**Data records:**
====

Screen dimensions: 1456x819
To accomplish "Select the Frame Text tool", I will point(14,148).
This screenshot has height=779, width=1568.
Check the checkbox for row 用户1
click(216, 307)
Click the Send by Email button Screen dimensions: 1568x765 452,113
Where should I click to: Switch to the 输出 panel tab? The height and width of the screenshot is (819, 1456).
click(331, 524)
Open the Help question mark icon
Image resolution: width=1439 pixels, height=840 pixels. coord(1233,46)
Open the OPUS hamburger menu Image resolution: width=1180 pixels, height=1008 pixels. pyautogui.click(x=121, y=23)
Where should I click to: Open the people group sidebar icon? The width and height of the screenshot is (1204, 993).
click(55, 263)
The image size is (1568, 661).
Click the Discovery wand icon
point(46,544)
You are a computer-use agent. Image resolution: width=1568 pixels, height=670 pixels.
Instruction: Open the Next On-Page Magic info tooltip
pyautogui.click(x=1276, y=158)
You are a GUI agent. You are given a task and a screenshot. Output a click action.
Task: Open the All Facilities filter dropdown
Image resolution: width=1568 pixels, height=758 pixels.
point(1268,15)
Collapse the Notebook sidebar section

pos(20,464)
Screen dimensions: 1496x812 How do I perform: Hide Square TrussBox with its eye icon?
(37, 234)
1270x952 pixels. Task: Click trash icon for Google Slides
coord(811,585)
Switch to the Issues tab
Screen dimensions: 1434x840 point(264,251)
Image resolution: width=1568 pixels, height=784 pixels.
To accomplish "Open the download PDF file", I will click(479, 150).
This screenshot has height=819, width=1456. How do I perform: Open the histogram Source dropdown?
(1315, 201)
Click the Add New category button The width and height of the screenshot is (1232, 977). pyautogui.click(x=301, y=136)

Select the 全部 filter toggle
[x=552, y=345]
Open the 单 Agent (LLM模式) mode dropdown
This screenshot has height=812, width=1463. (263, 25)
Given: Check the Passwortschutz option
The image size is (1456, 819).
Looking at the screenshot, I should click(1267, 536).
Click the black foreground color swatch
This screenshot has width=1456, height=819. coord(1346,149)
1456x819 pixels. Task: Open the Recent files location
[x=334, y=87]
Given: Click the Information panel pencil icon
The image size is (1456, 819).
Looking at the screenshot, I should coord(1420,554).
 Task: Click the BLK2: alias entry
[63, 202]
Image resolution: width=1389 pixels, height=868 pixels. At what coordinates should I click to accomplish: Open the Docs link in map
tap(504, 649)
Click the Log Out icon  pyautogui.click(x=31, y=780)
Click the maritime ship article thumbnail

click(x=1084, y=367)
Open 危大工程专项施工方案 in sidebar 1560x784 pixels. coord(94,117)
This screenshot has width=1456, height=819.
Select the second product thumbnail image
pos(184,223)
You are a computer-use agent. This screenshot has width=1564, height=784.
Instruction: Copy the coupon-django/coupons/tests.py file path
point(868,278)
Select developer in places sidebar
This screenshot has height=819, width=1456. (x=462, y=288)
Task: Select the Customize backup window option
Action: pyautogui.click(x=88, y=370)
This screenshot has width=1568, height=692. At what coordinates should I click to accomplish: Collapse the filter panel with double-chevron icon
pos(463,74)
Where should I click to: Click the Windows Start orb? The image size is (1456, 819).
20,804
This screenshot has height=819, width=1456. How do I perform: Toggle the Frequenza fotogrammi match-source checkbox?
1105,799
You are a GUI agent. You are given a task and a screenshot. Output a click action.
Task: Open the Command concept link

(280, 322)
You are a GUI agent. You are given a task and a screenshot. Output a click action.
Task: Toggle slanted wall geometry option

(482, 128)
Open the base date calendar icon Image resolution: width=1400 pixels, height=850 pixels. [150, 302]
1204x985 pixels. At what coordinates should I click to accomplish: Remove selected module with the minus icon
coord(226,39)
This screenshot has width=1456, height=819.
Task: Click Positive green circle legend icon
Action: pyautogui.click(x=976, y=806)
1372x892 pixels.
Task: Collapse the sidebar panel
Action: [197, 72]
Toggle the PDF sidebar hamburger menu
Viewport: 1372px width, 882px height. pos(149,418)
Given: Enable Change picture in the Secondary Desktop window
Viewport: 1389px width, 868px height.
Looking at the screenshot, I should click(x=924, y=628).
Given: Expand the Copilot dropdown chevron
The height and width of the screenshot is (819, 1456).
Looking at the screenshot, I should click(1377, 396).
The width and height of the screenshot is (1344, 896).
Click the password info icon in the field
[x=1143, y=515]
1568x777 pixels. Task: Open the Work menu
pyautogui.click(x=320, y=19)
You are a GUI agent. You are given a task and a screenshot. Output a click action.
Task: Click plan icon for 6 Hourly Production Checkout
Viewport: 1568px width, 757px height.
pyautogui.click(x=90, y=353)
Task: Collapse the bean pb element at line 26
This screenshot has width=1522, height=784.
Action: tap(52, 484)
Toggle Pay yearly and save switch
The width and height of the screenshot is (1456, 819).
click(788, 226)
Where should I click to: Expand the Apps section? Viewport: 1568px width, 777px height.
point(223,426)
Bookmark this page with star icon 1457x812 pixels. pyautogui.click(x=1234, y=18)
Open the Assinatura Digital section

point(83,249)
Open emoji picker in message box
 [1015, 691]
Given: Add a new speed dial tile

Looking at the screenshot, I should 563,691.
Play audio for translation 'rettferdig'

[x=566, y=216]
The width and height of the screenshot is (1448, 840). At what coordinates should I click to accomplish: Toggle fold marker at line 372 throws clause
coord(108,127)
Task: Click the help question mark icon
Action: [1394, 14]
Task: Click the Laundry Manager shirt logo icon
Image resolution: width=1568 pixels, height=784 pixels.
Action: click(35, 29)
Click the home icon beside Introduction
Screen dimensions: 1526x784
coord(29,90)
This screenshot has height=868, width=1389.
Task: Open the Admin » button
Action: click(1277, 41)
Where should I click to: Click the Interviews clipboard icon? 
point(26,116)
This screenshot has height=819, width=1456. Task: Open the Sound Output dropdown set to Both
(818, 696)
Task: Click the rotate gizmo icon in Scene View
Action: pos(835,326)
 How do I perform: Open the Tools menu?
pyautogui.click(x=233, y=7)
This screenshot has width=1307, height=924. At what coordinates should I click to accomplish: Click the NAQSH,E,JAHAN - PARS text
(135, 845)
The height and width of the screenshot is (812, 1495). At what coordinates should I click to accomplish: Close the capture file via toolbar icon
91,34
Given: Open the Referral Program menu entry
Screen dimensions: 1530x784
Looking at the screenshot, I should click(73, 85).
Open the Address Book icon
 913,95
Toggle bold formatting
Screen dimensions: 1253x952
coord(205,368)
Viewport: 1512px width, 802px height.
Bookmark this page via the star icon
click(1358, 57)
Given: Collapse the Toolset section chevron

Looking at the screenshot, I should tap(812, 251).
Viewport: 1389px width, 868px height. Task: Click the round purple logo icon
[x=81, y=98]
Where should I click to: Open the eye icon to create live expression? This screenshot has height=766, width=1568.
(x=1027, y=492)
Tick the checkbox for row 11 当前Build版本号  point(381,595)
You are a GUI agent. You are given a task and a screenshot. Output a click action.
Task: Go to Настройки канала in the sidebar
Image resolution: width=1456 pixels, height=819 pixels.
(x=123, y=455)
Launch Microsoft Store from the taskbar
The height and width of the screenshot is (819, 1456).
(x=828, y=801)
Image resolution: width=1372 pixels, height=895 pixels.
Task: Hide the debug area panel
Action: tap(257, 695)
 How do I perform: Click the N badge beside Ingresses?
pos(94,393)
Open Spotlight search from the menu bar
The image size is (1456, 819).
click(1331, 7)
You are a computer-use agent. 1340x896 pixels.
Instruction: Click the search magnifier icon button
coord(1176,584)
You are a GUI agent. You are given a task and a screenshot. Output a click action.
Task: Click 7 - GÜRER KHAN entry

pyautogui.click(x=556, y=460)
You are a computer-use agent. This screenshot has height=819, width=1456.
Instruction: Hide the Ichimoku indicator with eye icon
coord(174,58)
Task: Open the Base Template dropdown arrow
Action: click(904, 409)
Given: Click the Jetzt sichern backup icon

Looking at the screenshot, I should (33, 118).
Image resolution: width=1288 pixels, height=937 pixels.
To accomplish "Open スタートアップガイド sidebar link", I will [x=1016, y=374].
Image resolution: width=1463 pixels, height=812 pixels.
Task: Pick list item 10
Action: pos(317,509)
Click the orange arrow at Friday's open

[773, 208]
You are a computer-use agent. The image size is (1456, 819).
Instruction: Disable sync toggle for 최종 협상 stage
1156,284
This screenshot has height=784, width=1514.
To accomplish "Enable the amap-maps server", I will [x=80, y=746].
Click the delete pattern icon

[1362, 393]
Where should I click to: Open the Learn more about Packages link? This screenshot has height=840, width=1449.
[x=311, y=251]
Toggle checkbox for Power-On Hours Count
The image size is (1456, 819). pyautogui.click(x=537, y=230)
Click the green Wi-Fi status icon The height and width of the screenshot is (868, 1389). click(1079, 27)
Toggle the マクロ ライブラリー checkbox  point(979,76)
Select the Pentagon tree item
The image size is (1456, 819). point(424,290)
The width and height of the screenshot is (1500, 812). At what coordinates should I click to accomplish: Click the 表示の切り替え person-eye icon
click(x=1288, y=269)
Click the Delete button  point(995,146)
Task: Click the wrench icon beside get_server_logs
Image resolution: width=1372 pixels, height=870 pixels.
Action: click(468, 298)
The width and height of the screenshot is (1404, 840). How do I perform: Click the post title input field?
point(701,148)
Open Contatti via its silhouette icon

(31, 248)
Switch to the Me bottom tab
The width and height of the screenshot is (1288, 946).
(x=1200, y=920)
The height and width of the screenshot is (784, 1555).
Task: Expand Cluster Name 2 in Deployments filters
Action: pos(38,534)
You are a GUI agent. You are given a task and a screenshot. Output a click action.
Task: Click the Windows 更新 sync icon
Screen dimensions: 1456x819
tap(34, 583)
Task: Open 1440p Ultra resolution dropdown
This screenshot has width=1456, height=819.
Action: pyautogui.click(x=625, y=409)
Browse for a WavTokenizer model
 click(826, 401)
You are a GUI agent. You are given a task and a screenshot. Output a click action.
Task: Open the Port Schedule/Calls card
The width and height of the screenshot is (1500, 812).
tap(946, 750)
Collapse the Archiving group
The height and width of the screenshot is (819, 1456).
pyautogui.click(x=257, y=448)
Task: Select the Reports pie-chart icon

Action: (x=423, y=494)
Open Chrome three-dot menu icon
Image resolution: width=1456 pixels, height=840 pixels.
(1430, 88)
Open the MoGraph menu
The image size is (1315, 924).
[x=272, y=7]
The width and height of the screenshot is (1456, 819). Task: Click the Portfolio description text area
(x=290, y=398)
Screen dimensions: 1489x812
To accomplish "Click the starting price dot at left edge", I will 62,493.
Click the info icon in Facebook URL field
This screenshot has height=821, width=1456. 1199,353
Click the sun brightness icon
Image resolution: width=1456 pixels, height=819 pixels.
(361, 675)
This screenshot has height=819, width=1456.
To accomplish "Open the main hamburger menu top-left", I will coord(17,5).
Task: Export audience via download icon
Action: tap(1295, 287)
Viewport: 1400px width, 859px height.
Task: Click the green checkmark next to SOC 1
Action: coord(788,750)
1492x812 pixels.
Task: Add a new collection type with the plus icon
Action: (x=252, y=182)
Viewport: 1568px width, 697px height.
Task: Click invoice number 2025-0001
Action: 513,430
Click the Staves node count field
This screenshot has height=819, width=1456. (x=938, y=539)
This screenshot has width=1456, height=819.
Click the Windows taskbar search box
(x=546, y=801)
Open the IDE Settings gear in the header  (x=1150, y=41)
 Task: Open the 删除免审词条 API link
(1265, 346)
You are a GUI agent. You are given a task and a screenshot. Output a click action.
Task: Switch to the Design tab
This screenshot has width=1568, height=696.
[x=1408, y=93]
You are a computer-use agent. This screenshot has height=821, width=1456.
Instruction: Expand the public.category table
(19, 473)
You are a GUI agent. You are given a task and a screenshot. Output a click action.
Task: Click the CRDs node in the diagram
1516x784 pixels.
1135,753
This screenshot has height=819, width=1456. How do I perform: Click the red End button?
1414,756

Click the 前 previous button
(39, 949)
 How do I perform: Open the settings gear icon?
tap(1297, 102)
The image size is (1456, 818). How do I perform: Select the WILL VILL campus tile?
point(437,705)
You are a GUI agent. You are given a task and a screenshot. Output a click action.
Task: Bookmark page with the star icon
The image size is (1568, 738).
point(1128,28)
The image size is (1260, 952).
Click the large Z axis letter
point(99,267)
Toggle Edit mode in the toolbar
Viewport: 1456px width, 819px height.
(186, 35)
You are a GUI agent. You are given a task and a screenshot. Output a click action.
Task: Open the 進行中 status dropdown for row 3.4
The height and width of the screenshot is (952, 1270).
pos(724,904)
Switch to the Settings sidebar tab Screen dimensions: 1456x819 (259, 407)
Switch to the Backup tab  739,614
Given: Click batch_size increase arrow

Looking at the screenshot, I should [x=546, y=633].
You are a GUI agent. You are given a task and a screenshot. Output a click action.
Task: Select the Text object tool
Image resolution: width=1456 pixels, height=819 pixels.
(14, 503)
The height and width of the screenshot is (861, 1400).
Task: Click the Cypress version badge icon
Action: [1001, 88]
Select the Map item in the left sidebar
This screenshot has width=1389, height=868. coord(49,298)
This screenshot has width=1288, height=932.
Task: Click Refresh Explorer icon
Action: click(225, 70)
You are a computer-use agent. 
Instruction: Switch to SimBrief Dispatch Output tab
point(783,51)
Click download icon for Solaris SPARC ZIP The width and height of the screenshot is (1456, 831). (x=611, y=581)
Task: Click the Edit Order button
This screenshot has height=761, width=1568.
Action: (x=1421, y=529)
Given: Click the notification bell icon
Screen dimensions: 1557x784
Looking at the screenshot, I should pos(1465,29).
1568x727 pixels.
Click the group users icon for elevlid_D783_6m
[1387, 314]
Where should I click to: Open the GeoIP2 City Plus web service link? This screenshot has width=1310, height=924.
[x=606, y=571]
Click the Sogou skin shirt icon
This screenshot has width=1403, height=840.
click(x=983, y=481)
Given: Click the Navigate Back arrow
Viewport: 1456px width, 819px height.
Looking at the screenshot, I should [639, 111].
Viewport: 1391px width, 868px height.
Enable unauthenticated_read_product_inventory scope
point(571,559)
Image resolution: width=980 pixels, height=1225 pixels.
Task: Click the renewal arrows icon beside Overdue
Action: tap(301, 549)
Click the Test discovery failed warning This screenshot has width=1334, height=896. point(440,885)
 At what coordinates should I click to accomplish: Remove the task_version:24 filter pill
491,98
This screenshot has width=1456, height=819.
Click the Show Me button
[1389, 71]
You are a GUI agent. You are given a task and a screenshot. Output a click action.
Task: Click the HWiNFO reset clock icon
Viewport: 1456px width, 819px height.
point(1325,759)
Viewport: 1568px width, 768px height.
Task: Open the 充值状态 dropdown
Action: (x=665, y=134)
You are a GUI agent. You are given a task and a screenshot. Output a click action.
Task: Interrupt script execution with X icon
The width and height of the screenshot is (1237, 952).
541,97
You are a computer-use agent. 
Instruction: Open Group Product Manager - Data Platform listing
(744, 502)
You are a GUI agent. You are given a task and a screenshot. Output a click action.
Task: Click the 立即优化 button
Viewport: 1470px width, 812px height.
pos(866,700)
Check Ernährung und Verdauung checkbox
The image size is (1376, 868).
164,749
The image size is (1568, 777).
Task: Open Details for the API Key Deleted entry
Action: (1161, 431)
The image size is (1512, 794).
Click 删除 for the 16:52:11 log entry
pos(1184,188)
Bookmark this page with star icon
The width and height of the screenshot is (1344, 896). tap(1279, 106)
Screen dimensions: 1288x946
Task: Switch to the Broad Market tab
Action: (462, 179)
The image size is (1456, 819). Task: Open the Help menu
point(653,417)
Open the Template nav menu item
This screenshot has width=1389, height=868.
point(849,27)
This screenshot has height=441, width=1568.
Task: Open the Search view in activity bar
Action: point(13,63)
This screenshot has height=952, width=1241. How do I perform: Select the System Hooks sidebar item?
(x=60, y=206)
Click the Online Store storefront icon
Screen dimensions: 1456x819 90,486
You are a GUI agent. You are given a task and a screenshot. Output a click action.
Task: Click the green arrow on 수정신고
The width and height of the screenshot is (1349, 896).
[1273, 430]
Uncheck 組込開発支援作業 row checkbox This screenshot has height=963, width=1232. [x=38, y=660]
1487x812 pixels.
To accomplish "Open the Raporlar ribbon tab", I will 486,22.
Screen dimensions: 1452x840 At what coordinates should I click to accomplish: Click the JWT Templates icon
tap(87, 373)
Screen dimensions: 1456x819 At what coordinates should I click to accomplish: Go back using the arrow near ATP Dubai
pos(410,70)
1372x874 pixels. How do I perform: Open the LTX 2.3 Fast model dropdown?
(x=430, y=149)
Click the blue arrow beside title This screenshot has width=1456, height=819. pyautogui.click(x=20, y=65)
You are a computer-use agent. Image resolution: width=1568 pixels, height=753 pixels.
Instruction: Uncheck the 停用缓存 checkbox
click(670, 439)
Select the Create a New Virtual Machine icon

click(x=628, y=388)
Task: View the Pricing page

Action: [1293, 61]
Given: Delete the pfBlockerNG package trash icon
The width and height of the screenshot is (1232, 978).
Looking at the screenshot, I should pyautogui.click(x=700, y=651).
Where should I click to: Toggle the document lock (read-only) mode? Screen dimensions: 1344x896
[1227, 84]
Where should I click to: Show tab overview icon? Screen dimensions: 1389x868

====

**Exercise instructions:**
The first line of the entries above and every line after it, up to and including the line with "Given: Click the Information", should be set down exactly.

**Result of the exercise:**
Screen dimensions: 1456x819
To accomplish "Select the Frame Text tool", I will point(14,148).
This screenshot has height=779, width=1568.
Check the checkbox for row 用户1
click(216, 307)
Click the Send by Email button Screen dimensions: 1568x765 452,113
Where should I click to: Switch to the 输出 panel tab? The height and width of the screenshot is (819, 1456).
click(331, 524)
Open the Help question mark icon
Image resolution: width=1439 pixels, height=840 pixels. coord(1233,46)
Open the OPUS hamburger menu Image resolution: width=1180 pixels, height=1008 pixels. pyautogui.click(x=121, y=23)
Where should I click to: Open the people group sidebar icon? The width and height of the screenshot is (1204, 993).
click(55, 263)
The image size is (1568, 661).
Click the Discovery wand icon
point(46,544)
You are a computer-use agent. Image resolution: width=1568 pixels, height=670 pixels.
Instruction: Open the Next On-Page Magic info tooltip
pyautogui.click(x=1276, y=158)
You are a GUI agent. You are given a task and a screenshot. Output a click action.
Task: Open the All Facilities filter dropdown
Image resolution: width=1568 pixels, height=758 pixels.
point(1268,15)
Collapse the Notebook sidebar section

pos(20,464)
Screen dimensions: 1496x812 How do I perform: Hide Square TrussBox with its eye icon?
(37, 234)
1270x952 pixels. Task: Click trash icon for Google Slides
coord(811,585)
Switch to the Issues tab
Screen dimensions: 1434x840 point(264,251)
Image resolution: width=1568 pixels, height=784 pixels.
To accomplish "Open the download PDF file", I will click(479, 150).
This screenshot has height=819, width=1456. How do I perform: Open the histogram Source dropdown?
(1315, 201)
Click the Add New category button The width and height of the screenshot is (1232, 977). pyautogui.click(x=301, y=136)

Select the 全部 filter toggle
[x=552, y=345]
Open the 单 Agent (LLM模式) mode dropdown
This screenshot has height=812, width=1463. (263, 25)
Given: Check the Passwortschutz option
The image size is (1456, 819).
Looking at the screenshot, I should click(1267, 536).
Click the black foreground color swatch
This screenshot has width=1456, height=819. coord(1346,149)
1456x819 pixels. Task: Open the Recent files location
[x=334, y=87]
Given: Click the Information panel pencil icon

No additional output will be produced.